Thematically I think everything’s mostly there. Mostly. I’m super happy with the characters and characterization that emerge from character creation and moves and of course the implications of advances not yet taken. All hail the power of pick lists! It’s like getting drunk by browsing the liquor aisle.

0 thoughts on “Playtesting Sucks! Is Awesome”

  1. p.s. please please folks who haven’t seen a draft yet — DO NOT WORRY. I’ve got a plan in place for reading and testing, and it mostly means breaking up rounds into small reading lists. You’re on the list! But I want you involved at a later (maybe much later) stage. It’s not an ego thing I promise. In fact I feel kind of bad for the pre-alpha folks who ground through what I’ve got, because a lot of it is just so so (mechanically) bad right now.

  2. I love problem solving like this but I don’t know if I could ever confidently and comfortably feel like I was making a contribution with play testing. Even if it’s rudimentary recommendations. It’s also the reason I don’t write a game; I don’t think I have anything worth adding.

    Big reason I didn’t sign on despite really wanting to see what you’re working on. I think you’ve got a great group of people looking at your stuff, yourself included. It helps being slightly self-deprecating, me thinks. 😉

  3. Adam Day oh I’m not, I don’t think. There are some genuinely bad ideas in there. Procedural, possibly thematic as well but I’m gonna need to assemble a blue-ribbon panel to make sure I’m hitting my inclusivity notes correctly in the text (and again in the art, when the time comes).

  4. This is interesting. Just wondering, what’s the problem with the moves that is not a problem of all moves-based games?

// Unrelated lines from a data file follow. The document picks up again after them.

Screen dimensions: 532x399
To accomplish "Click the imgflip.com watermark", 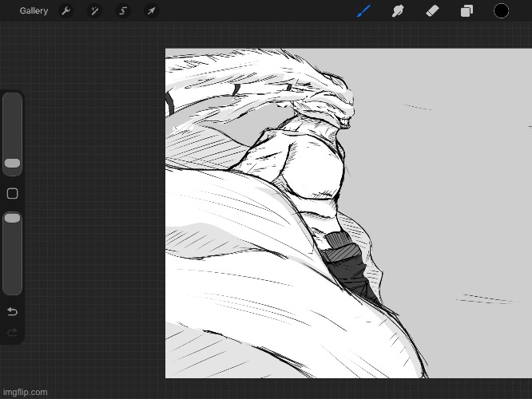I will (x=25, y=392).
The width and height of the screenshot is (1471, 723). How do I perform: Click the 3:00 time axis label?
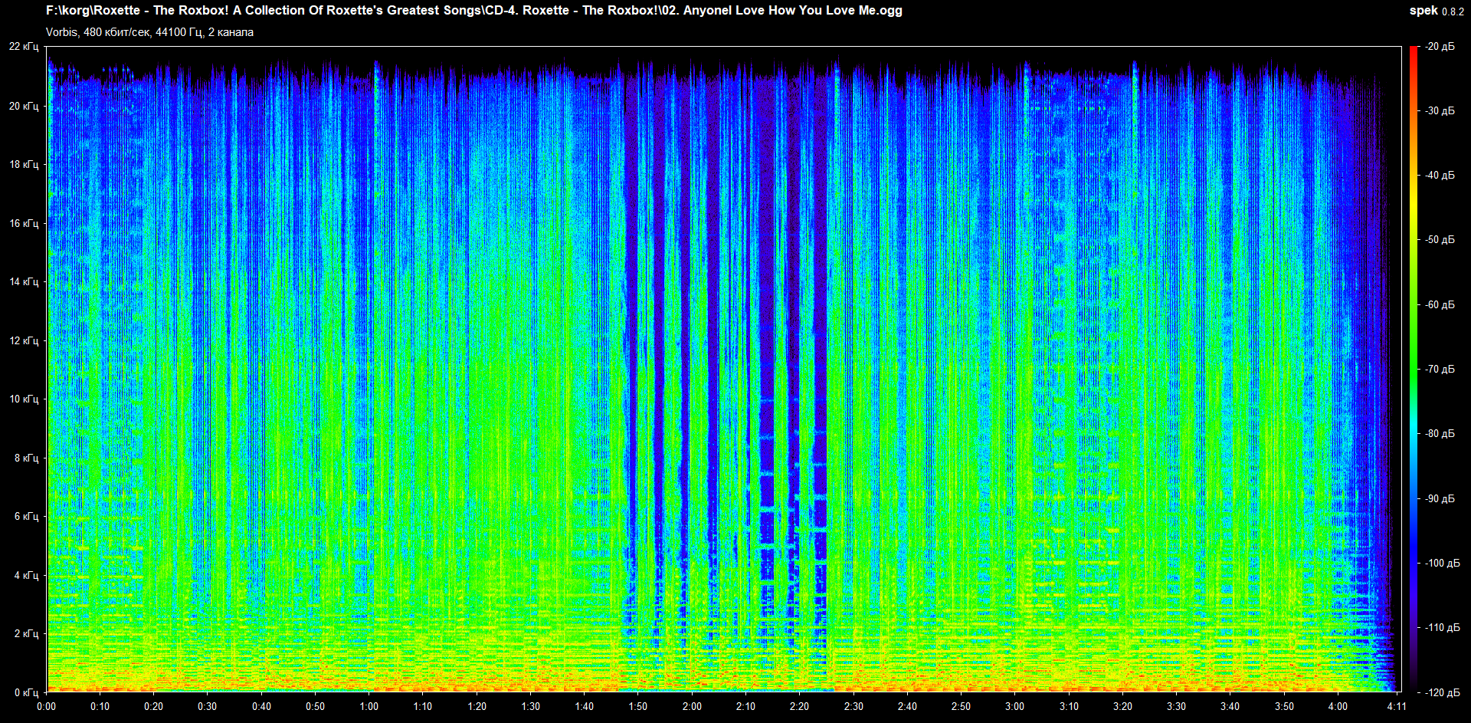click(1014, 706)
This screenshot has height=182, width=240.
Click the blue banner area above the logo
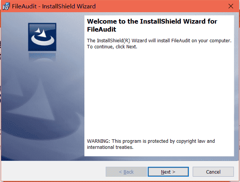(x=42, y=18)
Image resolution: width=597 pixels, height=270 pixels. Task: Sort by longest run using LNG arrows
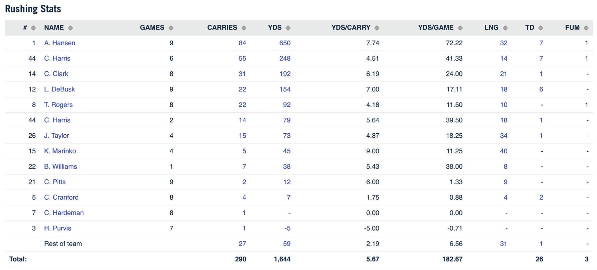coord(505,28)
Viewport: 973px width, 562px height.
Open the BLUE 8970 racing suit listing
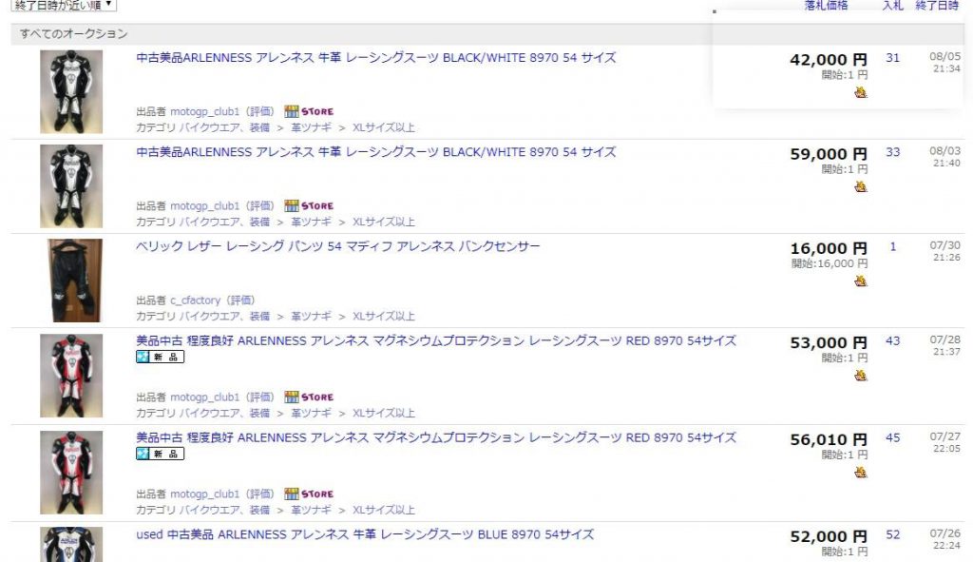[x=364, y=534]
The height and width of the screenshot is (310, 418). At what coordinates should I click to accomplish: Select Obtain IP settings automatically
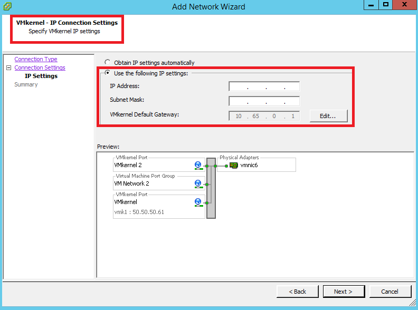108,62
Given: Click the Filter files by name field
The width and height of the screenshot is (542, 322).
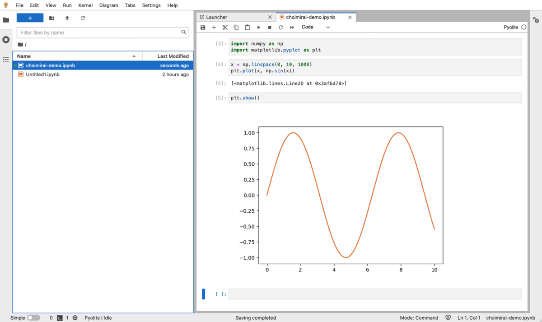Looking at the screenshot, I should [x=99, y=33].
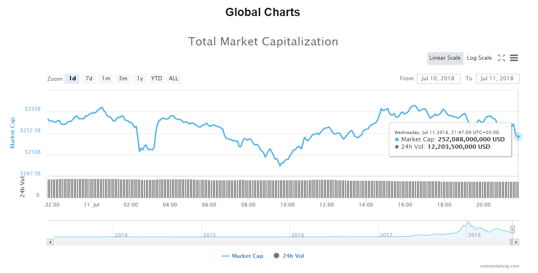Select the YTD zoom range
This screenshot has width=538, height=273.
156,78
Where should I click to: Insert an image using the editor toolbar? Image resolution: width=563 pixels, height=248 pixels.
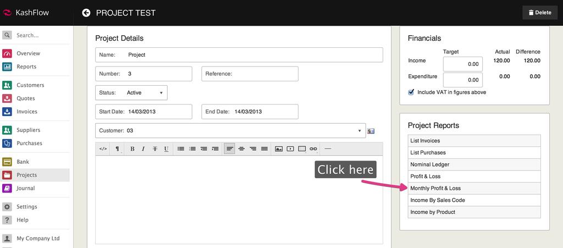pos(279,148)
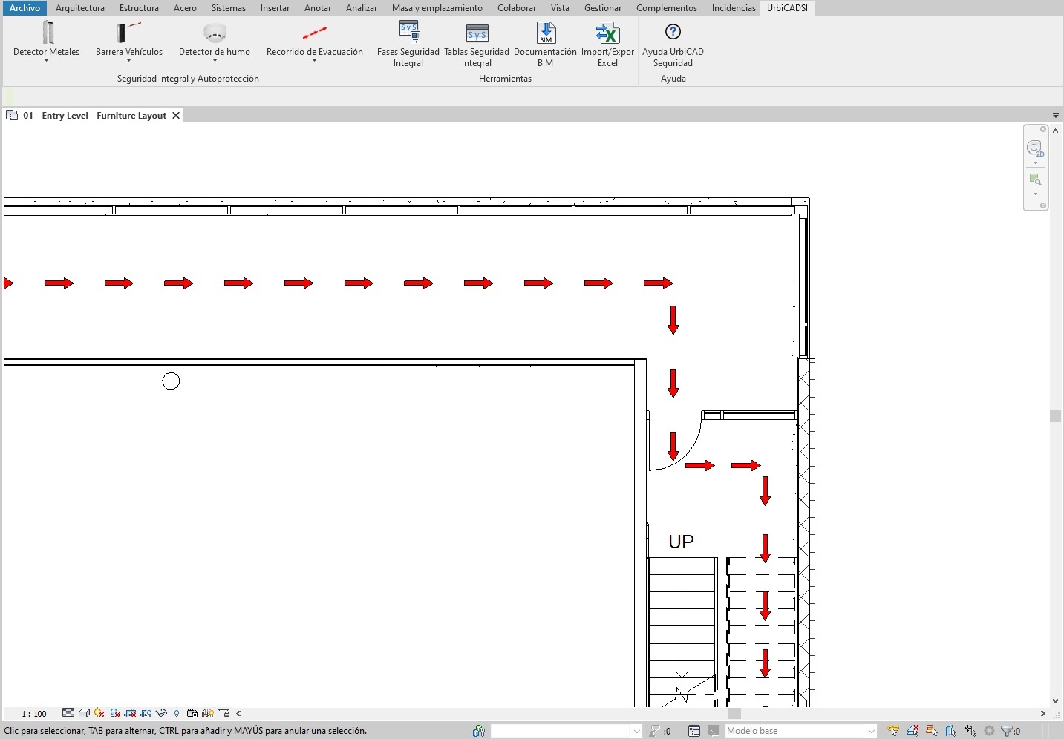Viewport: 1064px width, 739px height.
Task: Open Tablas Seguridad Integral
Action: click(476, 44)
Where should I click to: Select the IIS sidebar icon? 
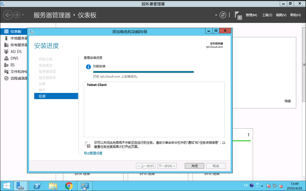click(x=6, y=65)
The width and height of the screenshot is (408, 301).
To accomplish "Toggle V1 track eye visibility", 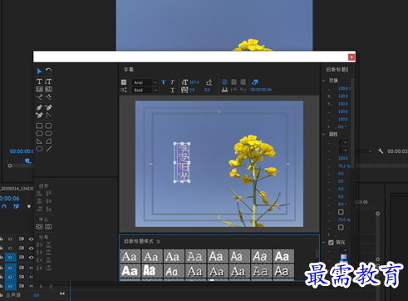I will pos(31,257).
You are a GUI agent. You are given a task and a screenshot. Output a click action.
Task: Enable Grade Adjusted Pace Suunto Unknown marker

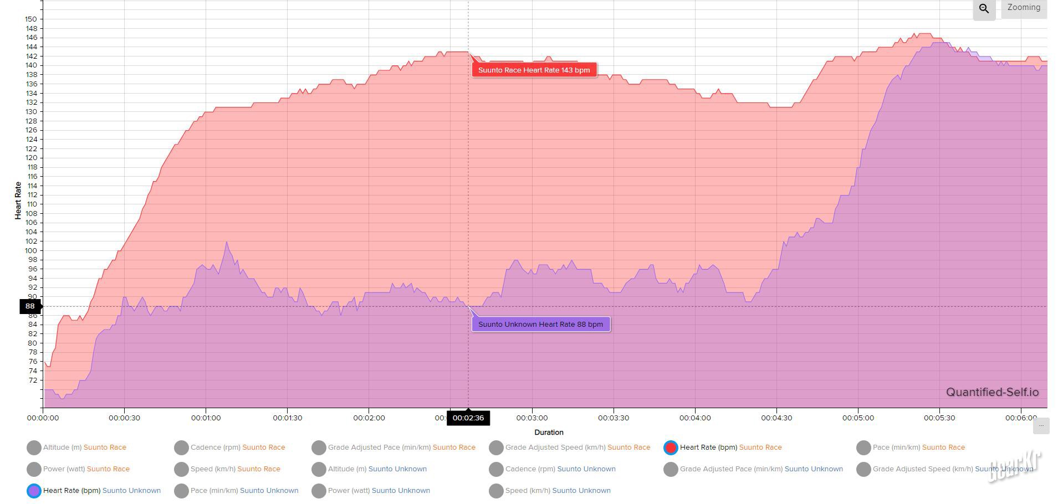coord(671,469)
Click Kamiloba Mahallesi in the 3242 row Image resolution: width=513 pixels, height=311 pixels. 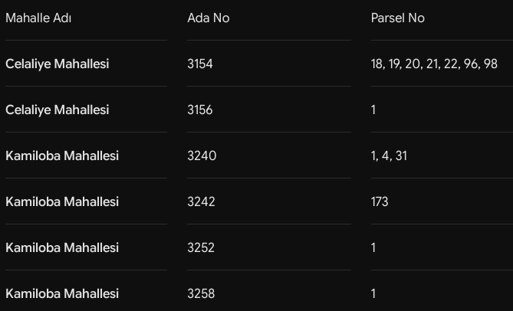click(62, 201)
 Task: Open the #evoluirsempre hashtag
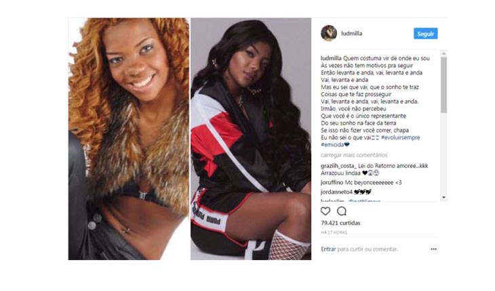(x=400, y=137)
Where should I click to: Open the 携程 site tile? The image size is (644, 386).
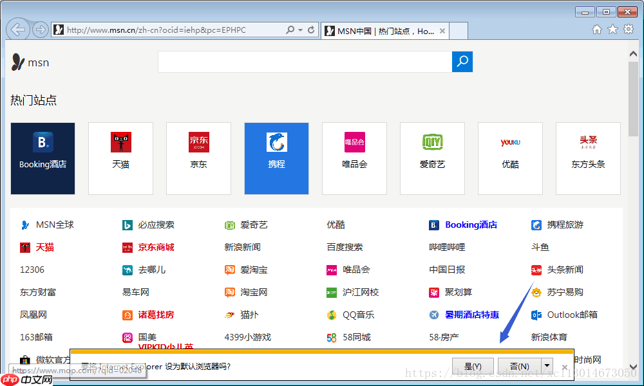pos(276,158)
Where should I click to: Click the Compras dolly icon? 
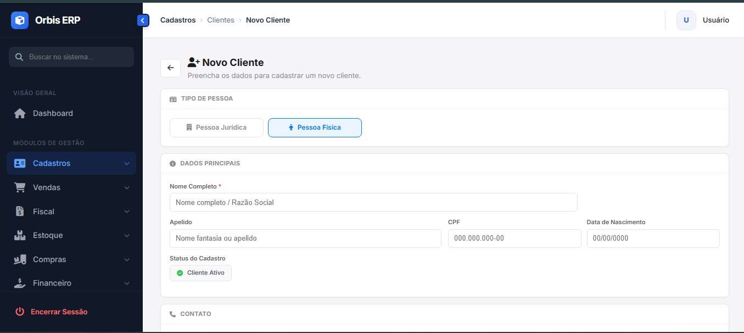click(x=20, y=259)
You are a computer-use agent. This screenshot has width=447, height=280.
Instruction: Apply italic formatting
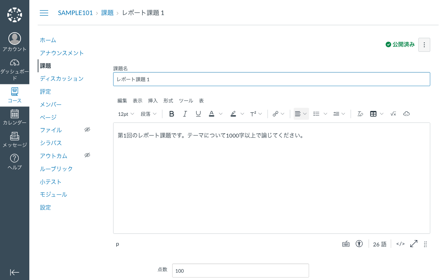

    Also I’m super curious about your picklists. I want to peek at them.

  5. Paolo Greco​​ the biggest one? I’ll have a move where, say… hold on, let me just c/p one into place. It’s terrible!

    When you hold forth in court, roll +courtesy. On a 10+ hold 3, on a 7-9 hold 1. At any time in court you may spend this hold on any of the following:
    * Convince someone in the court to revoke or swear an Oath
    * Add +1 forward when you take the measure of another who is present
    * You invoke their lust
    * Goad someone into acting on an Urge you’re aware of.

    The goading is good, the forward is okay, the Oath will be okay with a couple tweaks, but the invoke their lust means you’ve just rolled a move and now move onto another move, with no air between the rolls.

    Now, invoke their lust turns out to be another problem move (it’s a descendent of Turn Them On,), but more to the point is that it’s too abstract, and doesn’t really resolve a tension point in the fiction. When is their lust invoked? Right there in court? Nah, that’s crazy and it makes no sense. It really needs to point at more fiction, not at a mechanism, even if the fiction strongly implies or even mandates that a move happen.

    There are lots of little loops like that in the game as written, first public-ish draft.

  6. Oh I see now, thanks. This kind of worries, personally, makes me feel like I’m probably better off sticking to writing trad stuff. I seem to completely lack the aesthetic to avoid such problems.

  7. No, no, I’m opposed to pbta stuff on a couple of specifics parts because they go against the way I like to run games, but they clearly work for others. Kind of similar to the way avocado makes me feel like I’m about to die, and I wish I could enjoy eating it.

    I love moves and I’m using some stolen from pbta things in my supertrad games.

  8. Well to be fair and clear, there are lots of ways of doing it. I’ve basically identified three broad schools of thought on it. And right now I’m mixing them up, which is breaking things.

  9. Yeah, first time running a set of moves is usually kinda terrible, IMO, even if the players still make it fun regardless. The important/hard part is figuring out how to get closer to providing people with tools that do what they need.

  10. Mostly I’m laughing at myself at some of the totally obvious lessons that somehow weren’t in my head.

    Absolutely! Love this part of playtesting–suddenly, everything starts to become so obvious that I wonder why I didn’t realize it before.